最期にお会いしたのは、4年前の忘年会だった。あのとき糖尿病の話をしながら一緒に飲んだ。その時の写真が何枚か残っている。いま『思想としての死の準備』『死のエピグラム』『新死の位層学』『父の像』『老いの現在進行形』『老いの流儀』『家族のゆくえ』『老いの超え方』が書棚に並んでいる。他の本は全て研究室だが、これらはじっくりこれかの日々噛みしめていこうと身近に置いてあるものだ。私が書いた「棄てられない書物たち」が収録された吉本さんの『わが月島』を取り出して読み返している。
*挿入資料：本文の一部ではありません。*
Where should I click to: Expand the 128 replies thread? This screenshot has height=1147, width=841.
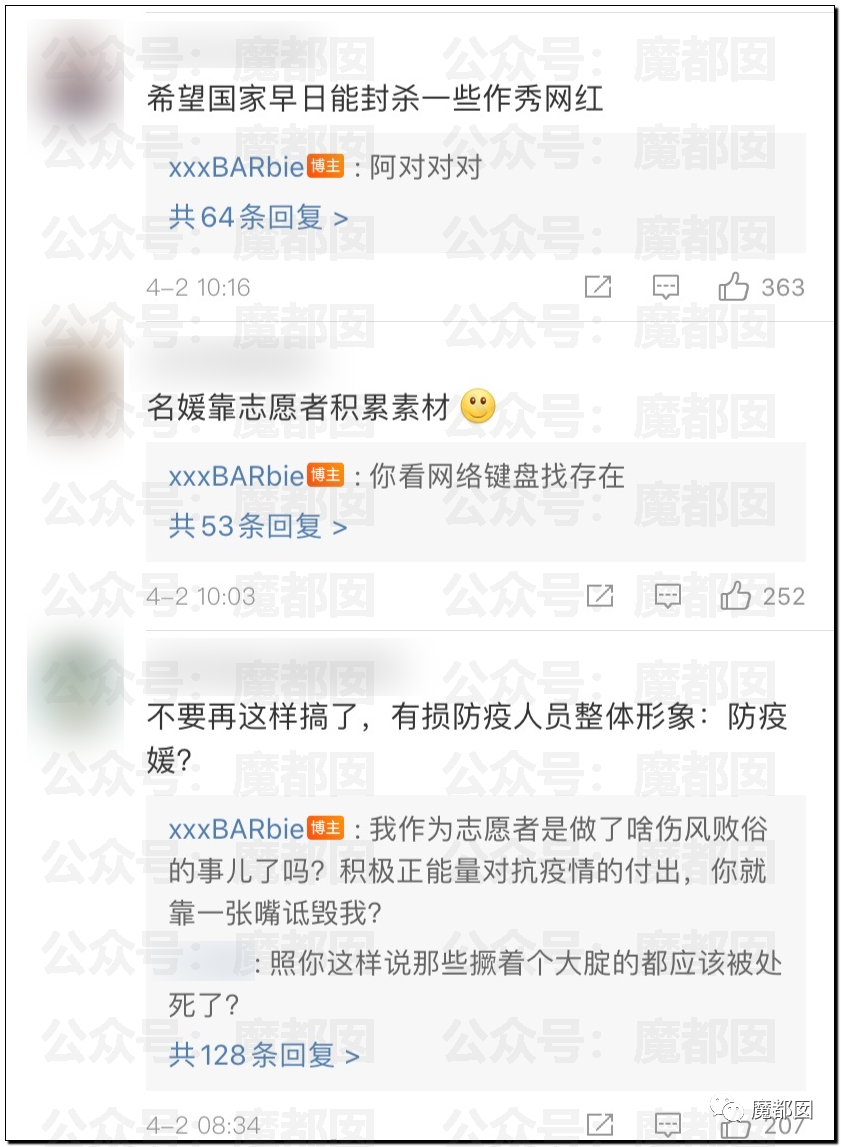tap(264, 1055)
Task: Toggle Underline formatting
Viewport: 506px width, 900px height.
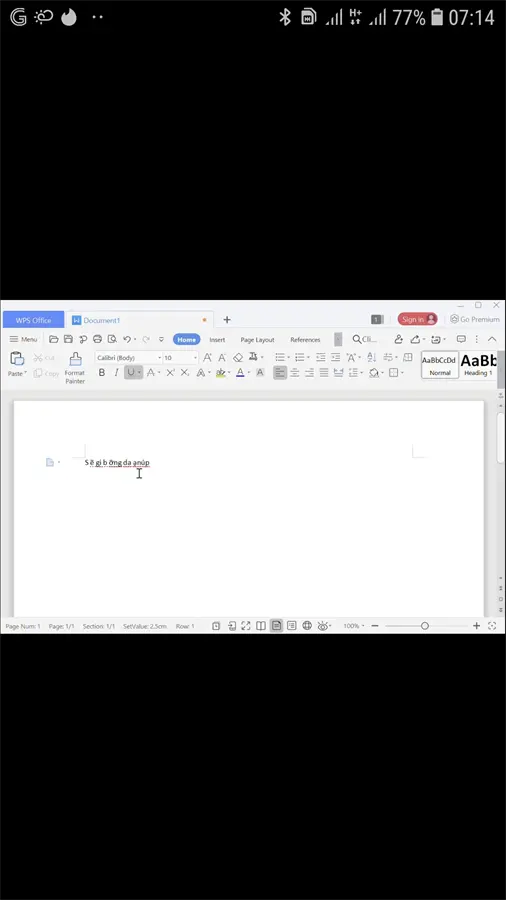Action: click(131, 373)
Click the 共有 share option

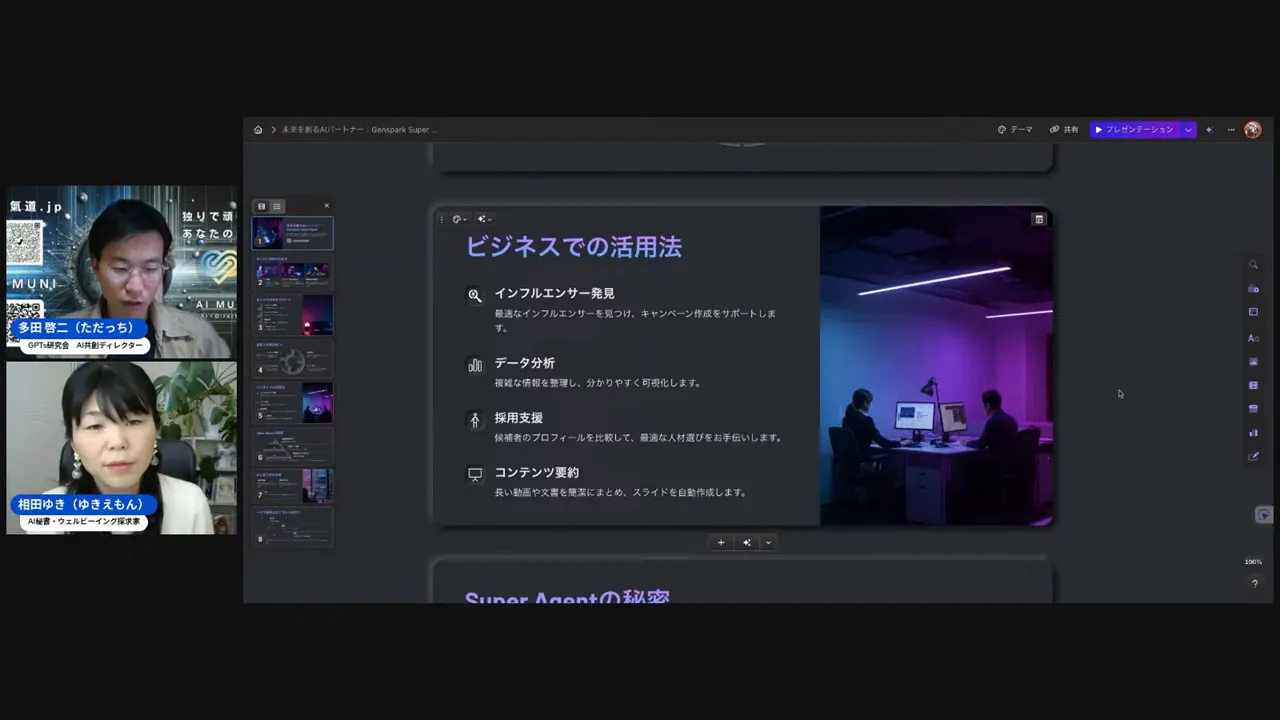click(x=1065, y=129)
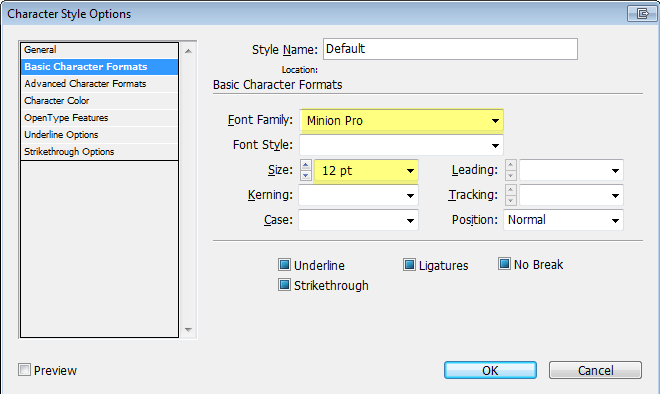The width and height of the screenshot is (660, 394).
Task: Click the Size stepper down arrow
Action: [x=306, y=176]
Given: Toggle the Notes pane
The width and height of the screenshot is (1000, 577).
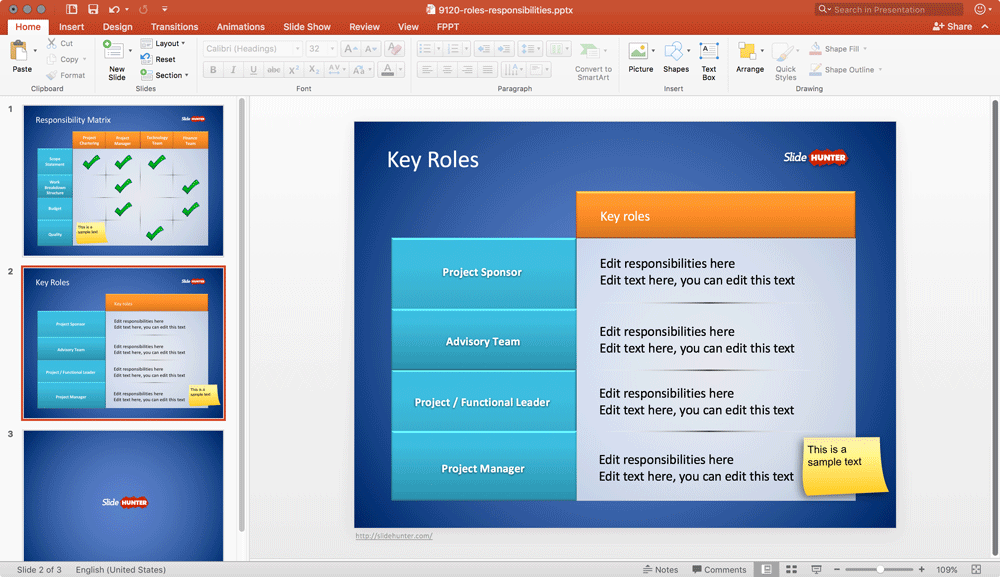Looking at the screenshot, I should pyautogui.click(x=661, y=569).
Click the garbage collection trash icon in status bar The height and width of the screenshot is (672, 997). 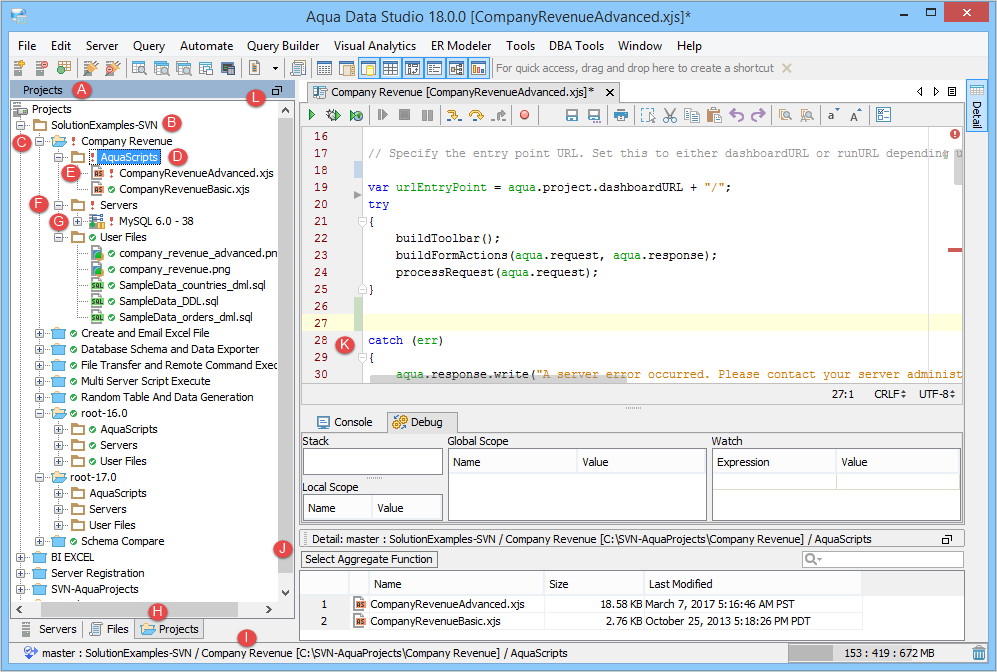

今夜、落ち着いたら3年前に放送されたNHK・ETV「吉本隆明語る」を見て追悼する。制作者一覧のテロップに「資料提供」として私の名前がある。企画を持ち込んだのが私で、それに対応して弓立社のM下さんがI井重里さんを紹介してくれて、N協会のディレクターで廣松渉ゼミ出身のY口君が制作した。あれで少し『言語にとって美とはなにか』が分かったような気がした。(3月16日am8:10)

コメント

  1. ひびけん より:

    ついに、この日が来たね・・。

    卓抜な追悼の名手、吉本さんが、「死ねば死にっきり。自然は水際立っている」というような一節を記してたような、気がする・・。
    高校生の時に読んだ、確か。

    一平ちゃんは、何らかの「会」に行くのかな?

    4月になったら、ほうろくやあたりで、密やかに偲ばないかい?

  2. 百瀬好道 より:

    小俣さん、突然すみません。
    ブログを読んで、吉本先生の好きな詩を送りたくなりました。
    まさに少年期から青年期に力づけられた詩です。
    どうかお許しください。

    少年期

    くろい地下道へはいつてゆくように
    少年の日の挿話へはいつてゆくと
    語りかけるのは
    見しらぬ駄菓子屋の
    おかみであり
    三銭の屑せんべいに
    固着した
    記憶である

    幼友達は盗みをはたらき
    橋のたもとでもの思ひにふけり
    びいどろの石あてに賭けた
    明日の約束をわすれた
    世界は異常な掟てがあり 私刑(リンチ)があり
    仲間外れにされたものは風に吹きさらされた
    かれらはやがて
    団結し 首長をえらび 利権をまもり
    近親をいつくしむ
    仲間外れにされたものは
    そむき 愛と憎しみをおぼえ
    魂の惨劇にたえる
    みえない関係が
    みえはじめたとき
    かれらは深く訣別している

    不服従こそは少年の日の記憶を解放する
    と語りかけるとき
    ぼくは掟てにしたがつて追放されるのである

  3. 二木啓孝 より:

    それぞれの吉本隆明……。
    自分はどの時代に吉本の何を読んだのだろう。訃報にそのことを思い出した。上京してきて「リューメイの政治思想はさぁ」という先輩に「そうですよねぇ」と相槌を打ちながら、急いで買って読んだ「擬制の終焉」。それから「共同幻想論」「言語にとって美とは何か」「試行」の連作、と読み進み、いや意味などほとんど分からないまま、本棚の背表紙を眺めてオトナになっていったような気分。一知半解の吉本イズムを自分の思考に注入しようと苦闘していた。当時の私は、吉本さんと近かった新左翼セクト「叛旗派」の系列にいて、のちに分派した「情況派」に。あわてて吉本批判を考えたものの、もとより根っこの理解ができてないから、批判など話にならない。引越しの連続で吉本本の大半はどこかに消えてしまったけど、数年前に「NHK ETV 吉本隆明を語る」を見て、そういうことだったのか、とひとりごちたり。
    昨夜は若い同僚と月島で痛飲。ひと回り以上歳が違う同行者は、ここで吉本少年が育ったことなど知る由もなく。佃界隈の高層マンションの陰で踏ん張る木造二階建ての家の立ち並ぶ裏路地をふらふら歩きながら、ヒョイと吉本さんが顔を出したような気がして……。
    それぞれの吉本隆明……。合掌。

  4. 伊藤純夫 より:

    「死ねば死にっきり。自然は水際立っている」は、高村光太郎の引用と書かれていましたね。